How Satellite Tracking Works: TLEs and SGP4
Dive into the world of satellite tracking. Learn how Two-Line Elements work, what SGP4 propagation does, and how to predict where satellites will be.
Table of Contents
Every day, thousands of satellites orbit Earth, from the International Space Station to Starlink internet satellites. But how do we know where they are at any given moment?
Two-Line Element Sets (TLEs)
TLEs are a standardized format for describing satellite orbits. Despite being developed in the 1960s, they remain the primary way orbital data is shared.
A TLE looks like this:
ISS (ZARYA)
1 25544U 98067A 24001.50000000 .00016717 00000-0 10270-3 0 9993
2 25544 51.6400 123.4567 0007890 90.1234 270.1234 15.49000000000000
What’s in a TLE?
Line 1 contains:
- NORAD Catalog Number (25544 for ISS)
- Classification (U = Unclassified)
- International Designator (98067A = launched in 1998)

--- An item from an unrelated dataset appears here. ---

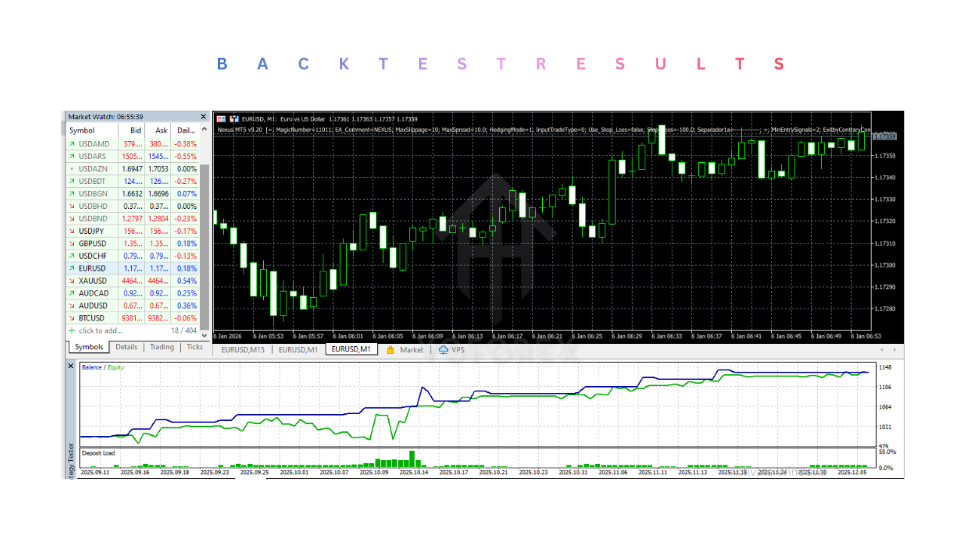Image resolution: width=965 pixels, height=543 pixels.
Task: Select the Ticks tab
Action: (x=195, y=348)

- Epoch time (when the TLE was valid)
- Drag terms (B* coefficient)
Line 2 contains the orbital elements:
- Inclination: Angle from the equator (51.64° for ISS)

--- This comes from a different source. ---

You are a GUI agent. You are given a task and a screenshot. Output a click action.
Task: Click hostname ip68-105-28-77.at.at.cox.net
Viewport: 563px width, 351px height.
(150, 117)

- RAAN: Where the orbit crosses the equator going north
- Eccentricity: How elliptical the orbit is (nearly circular for ISS)

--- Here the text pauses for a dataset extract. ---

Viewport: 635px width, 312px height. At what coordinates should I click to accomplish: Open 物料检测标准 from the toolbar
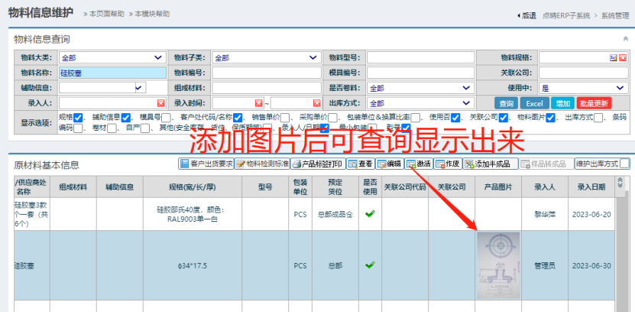click(x=261, y=164)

- Argument of Perigee: Orientation within the orbital plane
- Mean Anomaly: Position along the orbit at epoch
- Mean Motion: Orbital revolutions per day (15.49 for ISS = ~92 min orbit)
SGP4: Predicting Satellite Positions
TLEs don’t tell you where a satellite is right now—they describe the orbit at a specific moment (the epoch). To find the current position, we use SGP4 (Simplified General Perturbations 4).
SGP4 accounts for:
- Earth’s non-spherical gravity (J2 oblateness)
- Atmospheric drag (for low orbits)
- Solar and lunar gravitational effects
- Other perturbations
The algorithm takes a TLE and a time, then outputs position and velocity in the TEME (True Equator, Mean Equinox) coordinate frame.
Reference Frames Explained
Satellite positions are expressed in different reference frames:
ECI (Earth-Centered Inertial)
- Origin at Earth’s center
- Fixed relative to distant stars
- X-axis points to vernal equinox
- Used for orbital calculations
ECEF (Earth-Centered Earth-Fixed)
- Origin at Earth’s center
- Rotates with Earth
- X-axis points to 0° longitude
- Used for ground-based applications
Geodetic
- Latitude, Longitude, Altitude
- What we typically use for maps
- Referenced to WGS84 ellipsoid
Our Reference Frame Converter lets you transform between these frames.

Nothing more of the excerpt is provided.